Besides, better technology is already available. For example, Aerogel jackets are a thing - in fact, they've been tested on Everest, and they're so effective that the climbers actually overheated in early designs.

In 2010, apparel maker Champion put aerogel inside a jacket lining and sent mountaineer Jamie Clarke up Everest; he overheated

Aerogels are among the lightest artificial materials and most efficient artificial insulators, and they're also surprisingly strong structurally. A jacket made of that material is therefore going to be lighter and more reliable than a complex battery-powered electrical system.

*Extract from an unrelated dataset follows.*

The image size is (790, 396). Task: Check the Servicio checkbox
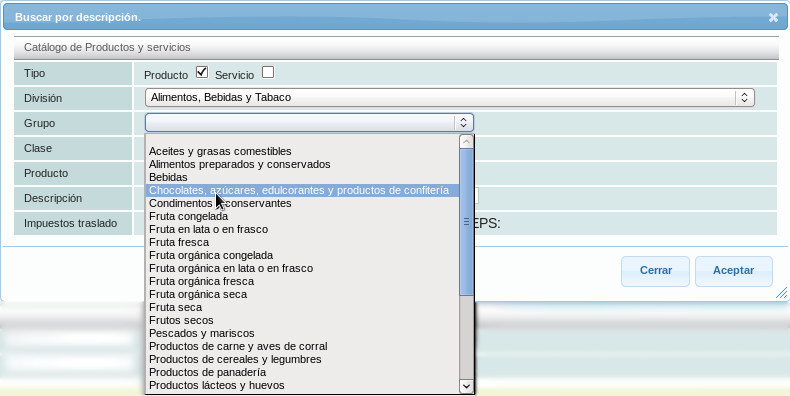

Aerogel is 90 percent air and 10 percent silica. The silica is extremely porous, but because the holes are 1/10,000th the diameter of a human hair, they block nearly all airflow, making it supremely effective as an insulator. It’s also shockingly light: the hockey-puck-size samples shown here—enough to outfit a pair of mountaineering boots—weigh just nine-tenths of an ounce each

Aerogel is an extreme example, but even with more common insulators (e.g. down, wool, synthetic) the point remains the same: the human body produces a lot of heat on its own, so you only need a decent type and amount of insulation to retain enough of that heat to keep the body within a healthy temperature range in any environment. Since insulation requires no energy and little maintenance, functions at very low temperatures, is generally lightweight, and is resilient to damage and wear, there's been no need to replace it - climbers have relied on it successfully throughout history.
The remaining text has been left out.